What is asked> Edit everything from the line containing "The width and height of the screenshot is (947, 569)." down to the end of the rows, replacing "column header" with "column title" and changing nothing else. Leave the pictures out of your answer.

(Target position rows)
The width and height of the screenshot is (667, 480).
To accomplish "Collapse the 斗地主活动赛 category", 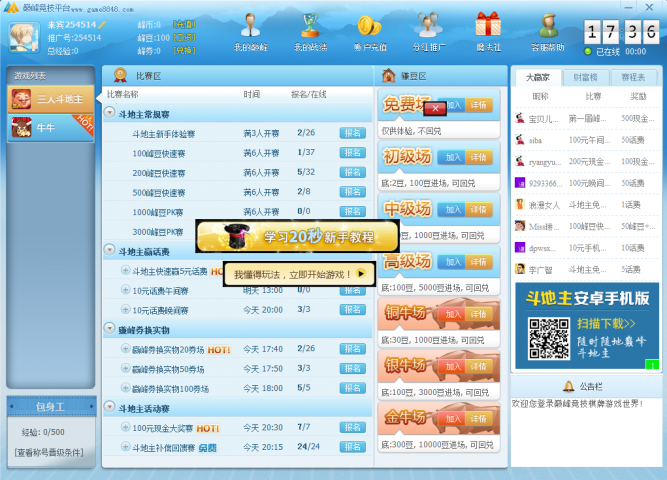I will [110, 407].
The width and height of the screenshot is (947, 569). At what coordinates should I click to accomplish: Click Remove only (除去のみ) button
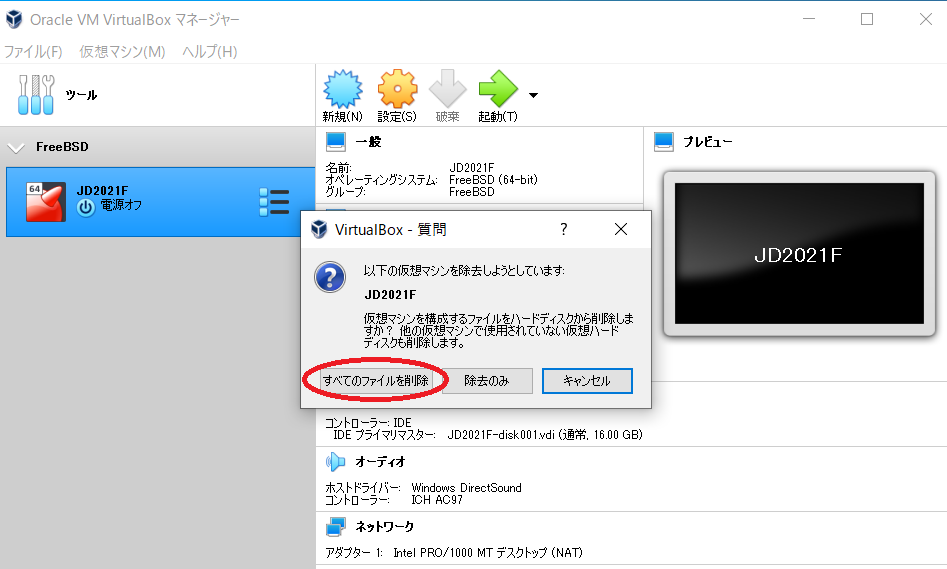point(487,381)
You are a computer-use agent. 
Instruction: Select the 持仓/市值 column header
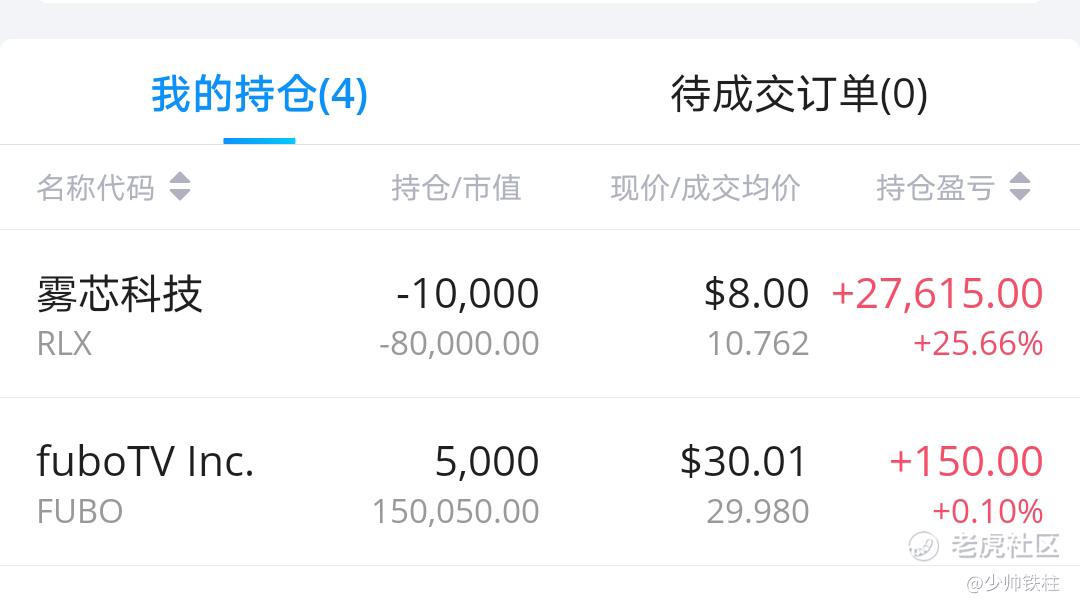(x=456, y=187)
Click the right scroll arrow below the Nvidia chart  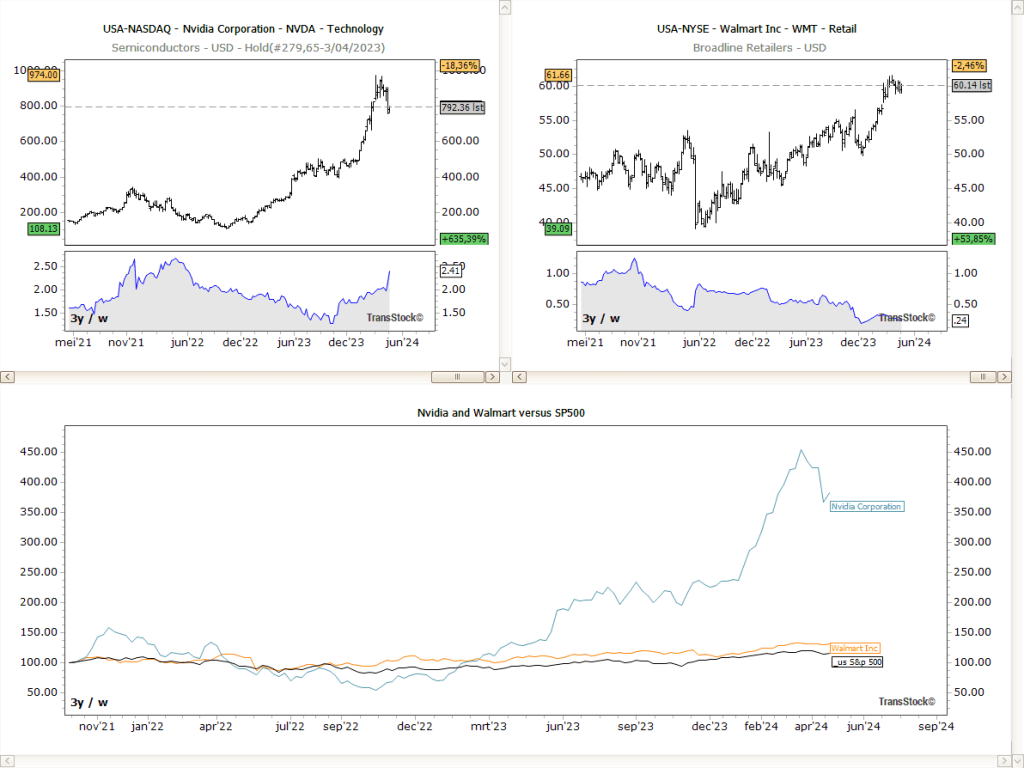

Expected answer>
The width and height of the screenshot is (947, 569). At what coordinates should I click to accomplish: Click Remove only (除去のみ) button
point(487,381)
You are a computer-use agent. 
Instruction: Select the 持仓/市值 column title
(x=456, y=187)
Click the right scroll arrow below the Nvidia chart  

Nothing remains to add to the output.